その先頭を行くのは、牛人族達の族長、カウル。年齢的には人間換算で20そこそこの若者であるが、生まれ持ったとある能力を評価された男だ。
牛人族の族長は集団で移動するときに先導するのが役割だ。別に書類仕事があるわけでもなく、戦うわけでもない彼らの長とは『安全な道を示すこと』が全てである。

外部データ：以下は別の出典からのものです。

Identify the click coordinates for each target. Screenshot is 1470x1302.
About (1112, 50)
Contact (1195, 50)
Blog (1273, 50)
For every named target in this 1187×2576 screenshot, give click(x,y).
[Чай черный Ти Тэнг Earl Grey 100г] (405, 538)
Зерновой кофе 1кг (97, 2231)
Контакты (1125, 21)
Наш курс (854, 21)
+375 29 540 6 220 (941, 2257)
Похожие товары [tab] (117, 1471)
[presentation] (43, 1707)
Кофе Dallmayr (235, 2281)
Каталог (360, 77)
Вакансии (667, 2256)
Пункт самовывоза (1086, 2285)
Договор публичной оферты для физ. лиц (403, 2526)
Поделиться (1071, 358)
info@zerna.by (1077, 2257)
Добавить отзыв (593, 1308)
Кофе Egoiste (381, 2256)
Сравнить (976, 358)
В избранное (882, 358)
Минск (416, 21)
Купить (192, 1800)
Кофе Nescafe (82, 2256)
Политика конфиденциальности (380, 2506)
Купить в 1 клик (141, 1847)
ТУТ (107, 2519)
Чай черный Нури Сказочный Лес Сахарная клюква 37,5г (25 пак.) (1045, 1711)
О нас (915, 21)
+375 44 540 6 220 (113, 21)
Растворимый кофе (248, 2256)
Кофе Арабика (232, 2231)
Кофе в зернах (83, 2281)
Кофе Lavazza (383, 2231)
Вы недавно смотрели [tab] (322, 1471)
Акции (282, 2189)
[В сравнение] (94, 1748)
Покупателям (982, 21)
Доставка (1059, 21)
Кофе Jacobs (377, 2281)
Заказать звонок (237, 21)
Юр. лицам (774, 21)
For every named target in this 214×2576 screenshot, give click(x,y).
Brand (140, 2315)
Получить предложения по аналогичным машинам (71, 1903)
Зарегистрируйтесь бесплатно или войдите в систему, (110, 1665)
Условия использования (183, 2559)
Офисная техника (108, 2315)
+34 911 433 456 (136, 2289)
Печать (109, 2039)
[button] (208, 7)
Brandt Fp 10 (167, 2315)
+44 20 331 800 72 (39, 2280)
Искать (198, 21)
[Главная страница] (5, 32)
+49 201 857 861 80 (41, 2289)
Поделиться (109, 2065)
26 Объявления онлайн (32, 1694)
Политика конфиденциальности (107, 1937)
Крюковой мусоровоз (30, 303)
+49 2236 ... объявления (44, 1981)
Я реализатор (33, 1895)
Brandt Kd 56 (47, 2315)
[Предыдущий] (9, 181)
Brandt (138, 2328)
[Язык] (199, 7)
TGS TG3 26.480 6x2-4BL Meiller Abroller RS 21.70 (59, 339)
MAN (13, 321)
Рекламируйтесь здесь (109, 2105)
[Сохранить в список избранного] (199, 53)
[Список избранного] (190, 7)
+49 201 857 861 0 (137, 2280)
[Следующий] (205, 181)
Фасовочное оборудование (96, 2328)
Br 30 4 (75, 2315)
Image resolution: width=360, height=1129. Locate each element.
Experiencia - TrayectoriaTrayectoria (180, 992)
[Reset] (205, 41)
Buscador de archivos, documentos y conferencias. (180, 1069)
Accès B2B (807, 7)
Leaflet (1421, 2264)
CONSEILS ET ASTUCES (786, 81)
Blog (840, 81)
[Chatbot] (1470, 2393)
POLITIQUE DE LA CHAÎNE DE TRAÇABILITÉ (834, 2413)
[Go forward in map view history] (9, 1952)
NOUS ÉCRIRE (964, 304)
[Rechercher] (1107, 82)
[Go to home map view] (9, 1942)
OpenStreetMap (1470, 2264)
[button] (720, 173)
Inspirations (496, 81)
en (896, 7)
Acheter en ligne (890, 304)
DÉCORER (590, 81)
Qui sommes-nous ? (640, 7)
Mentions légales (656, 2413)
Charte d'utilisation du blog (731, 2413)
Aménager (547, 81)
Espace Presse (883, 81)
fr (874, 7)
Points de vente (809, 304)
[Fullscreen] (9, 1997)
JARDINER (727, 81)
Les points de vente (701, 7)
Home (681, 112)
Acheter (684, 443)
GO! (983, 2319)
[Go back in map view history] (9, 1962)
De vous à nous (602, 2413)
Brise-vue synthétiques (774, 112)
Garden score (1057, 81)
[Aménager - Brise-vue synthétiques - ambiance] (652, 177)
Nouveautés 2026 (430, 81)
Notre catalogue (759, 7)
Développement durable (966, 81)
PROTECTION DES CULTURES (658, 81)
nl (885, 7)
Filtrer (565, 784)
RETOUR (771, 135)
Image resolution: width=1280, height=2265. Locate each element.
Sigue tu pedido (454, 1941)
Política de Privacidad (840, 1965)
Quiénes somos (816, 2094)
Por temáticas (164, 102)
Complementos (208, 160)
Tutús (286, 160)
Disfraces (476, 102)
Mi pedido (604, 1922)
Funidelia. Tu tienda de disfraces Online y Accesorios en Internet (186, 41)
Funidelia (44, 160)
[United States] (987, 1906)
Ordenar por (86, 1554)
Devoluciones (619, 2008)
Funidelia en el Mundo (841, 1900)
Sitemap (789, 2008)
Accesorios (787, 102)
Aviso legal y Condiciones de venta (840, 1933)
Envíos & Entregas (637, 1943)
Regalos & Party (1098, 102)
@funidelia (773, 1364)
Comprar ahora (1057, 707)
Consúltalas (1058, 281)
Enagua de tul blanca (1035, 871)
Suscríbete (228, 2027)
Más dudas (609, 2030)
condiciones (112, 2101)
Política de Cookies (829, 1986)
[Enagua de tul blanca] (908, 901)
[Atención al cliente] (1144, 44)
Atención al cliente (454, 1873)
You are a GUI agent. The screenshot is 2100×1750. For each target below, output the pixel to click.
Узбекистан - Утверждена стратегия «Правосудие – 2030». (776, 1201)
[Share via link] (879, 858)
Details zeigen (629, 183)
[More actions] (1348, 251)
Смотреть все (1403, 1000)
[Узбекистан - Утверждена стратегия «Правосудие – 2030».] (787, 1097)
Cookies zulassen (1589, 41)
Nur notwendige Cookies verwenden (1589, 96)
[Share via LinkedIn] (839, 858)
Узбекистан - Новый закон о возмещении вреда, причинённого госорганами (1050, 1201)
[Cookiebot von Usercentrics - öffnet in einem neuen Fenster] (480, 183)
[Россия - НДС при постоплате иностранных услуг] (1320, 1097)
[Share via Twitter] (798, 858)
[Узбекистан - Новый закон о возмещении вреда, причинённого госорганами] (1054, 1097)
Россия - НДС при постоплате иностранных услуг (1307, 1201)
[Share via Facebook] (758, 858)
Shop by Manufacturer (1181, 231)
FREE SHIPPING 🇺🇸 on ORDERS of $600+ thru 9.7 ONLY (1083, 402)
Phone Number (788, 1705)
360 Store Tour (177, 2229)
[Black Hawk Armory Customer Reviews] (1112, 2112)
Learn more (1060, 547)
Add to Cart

通常は長い経験を積んだ年寄りが族長となり皆を先導するのだが、カウルは特別強い危機感知能力を産まれたときから備えていた。本人も説明できないのだが、妙に鋭い勘で『こっちは何となく危ない』と危険な生物の接近などに誰よりも早く気がつくことができるのである。
その能力を駆使し、カウルは牛人族一族を安全に移動させ、目的地である魔王国の国境まで導く。
道中何度も人間と遭遇しそうになっては勘によって回避することを繰り返し、一人の犠牲者も出すこと無く最初の目標である魔王国とル=コア王国の国境に辿り着くと、そこで見たのは――
「我らは虎人族! 魔王国とやらよ! 我らと同盟を結ぶがいい!」
「同盟だと? 生ぬるいな虎共! 軟弱なエルフ如き、我ら獅子人族に平伏させてくれるわ!」
恐らくは牛人族と同じ目的で魔王国にやってきたのだろう、しかし非常に好戦的な亜人種族が吠えている光景であった……。